Maïmonide, par Louis-Germain Lévy. 1 vol. in-8 de 284 p. Paris, Alcan, 1911. — M. L.-G. Lévy, qui en 1905 avait publié un essai sur la métaphysique de Maïmonide, vient de nous donner une étude d’ensemble sur l’œuvre du plus célèbre des métaphysiciens juifs au moyen âge. C’est là, si nous ne nous trompons, le premier ouvrage de quelque importance écrit en langue française que l’on ait consacré à ce philosophe. Mais, pour avoir attendu longtemps son historien français, Maïmonide n’aura rien perdu ; car ce livre est excellent de tous points. Après avoir, par une série de brèves notices, rattaché Maïmonide à ses prédécesseurs arabes et juifs, l’auteur retrace la vie du philosophe en insistant spécialement sur ce qui peut nous aider à comprendre le caractère spécial de ses œuvres.
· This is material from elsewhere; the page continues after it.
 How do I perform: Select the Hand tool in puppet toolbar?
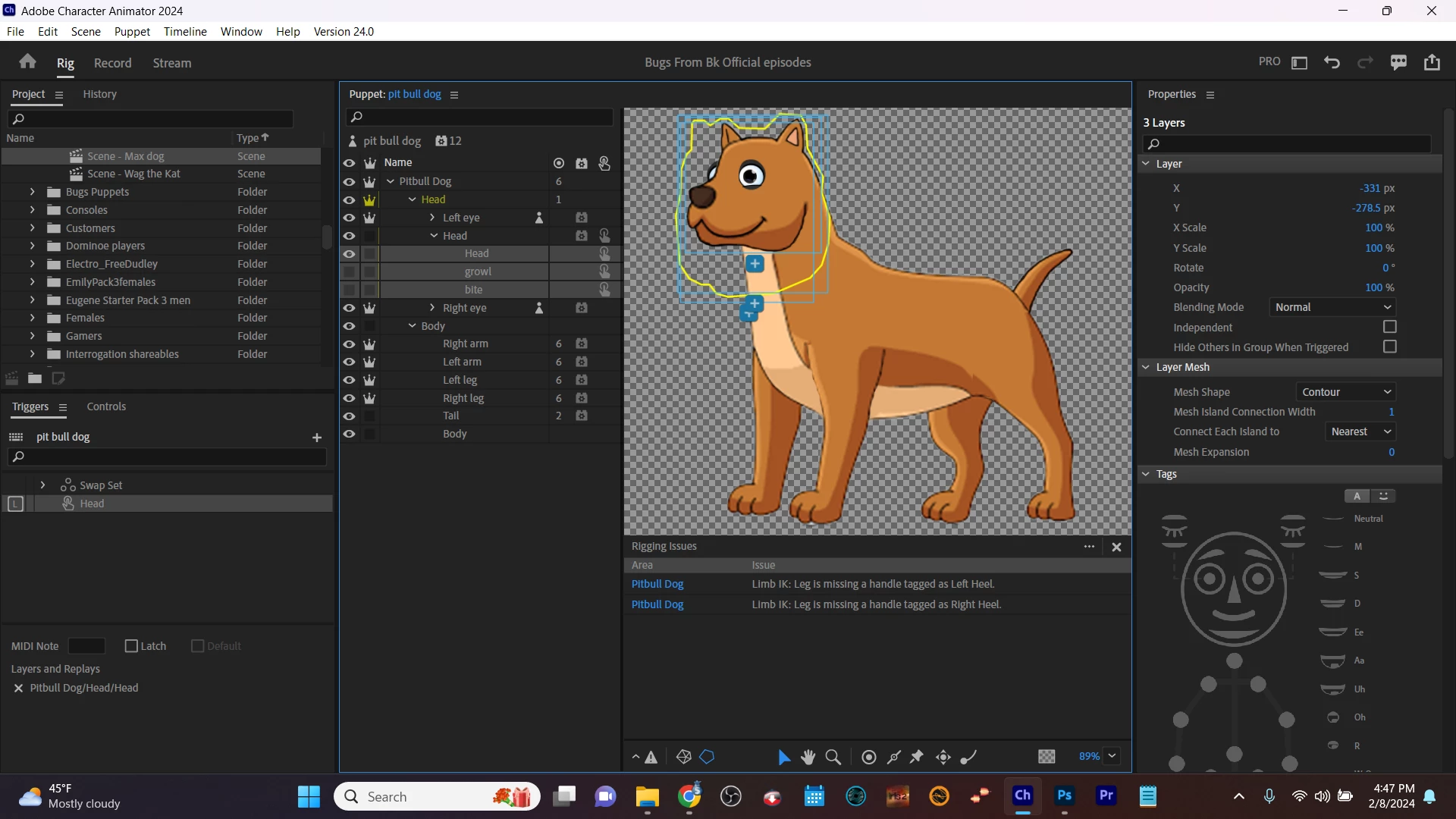click(x=808, y=757)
Il s’attache ensuite à déterminer les sources de sa doctrine : l’ancienne littérature judaïque d’abord, Bible, Talmud et Midrasch ; la plupart de ses devanciers juifs et arabes ; enfin Platon, les Néo-Platoniciens, les Stoïciens, mais surtout Aristote dont l’influence est prépondérante dans son œuvre. Selon M. Lévy, il conviendrait d’y adjoindre. Platon dont on a nié à tort l’influence sur la pensée juive du moyen âge.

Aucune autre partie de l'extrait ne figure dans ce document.